(Word and element location data)
........

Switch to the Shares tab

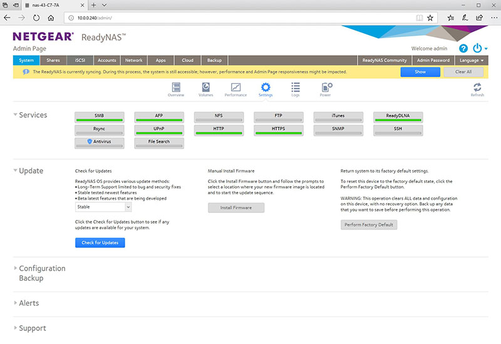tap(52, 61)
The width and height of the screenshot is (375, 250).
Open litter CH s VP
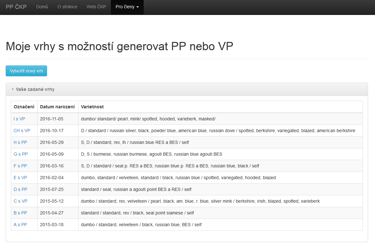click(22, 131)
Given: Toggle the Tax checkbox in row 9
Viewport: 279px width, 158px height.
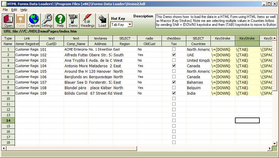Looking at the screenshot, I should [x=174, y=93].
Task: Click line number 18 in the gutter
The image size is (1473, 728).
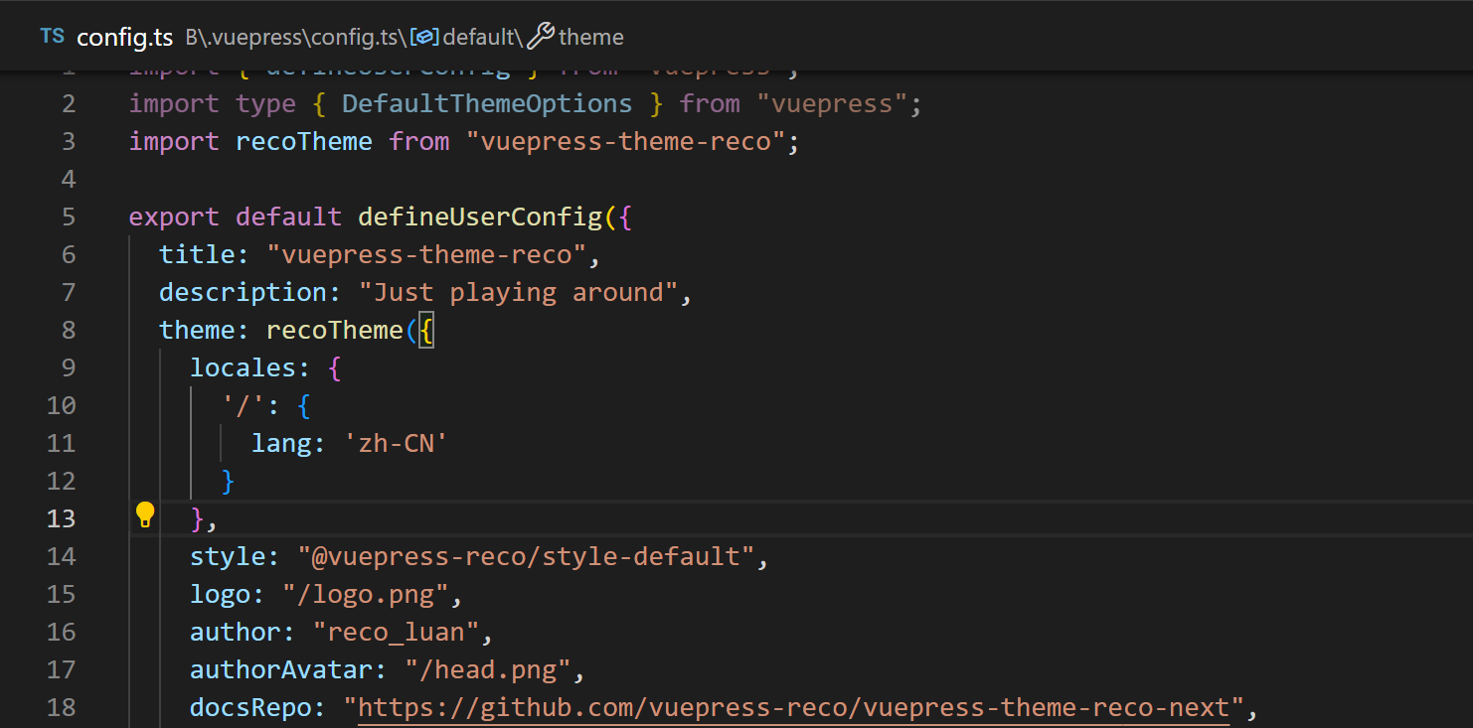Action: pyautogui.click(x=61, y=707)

........

## What is expected
Recast the lines above as a Markdown table with the columns "No." and "Text", giving each nonblank line its own numbered row and omitting the pictures.

## Written solution
| No. | Text |
|---|---|
| 1 | Switch to the Shares tab |
| 2 | tap(52, 61) |
| 3 | The width and height of the screenshot is (375, 250). |
| 4 | Open litter CH s VP |
| 5 | click(22, 131) |
| 6 | Given: Toggle the Tax checkbox in row 9 |
| 7 | Viewport: 279px width, 158px height. |
| 8 | Looking at the screenshot, I should [x=174, y=93]. |
| 9 | Task: Click line number 18 in the gutter |
| 10 | The image size is (1473, 728). |
| 11 | Action: pyautogui.click(x=61, y=707) |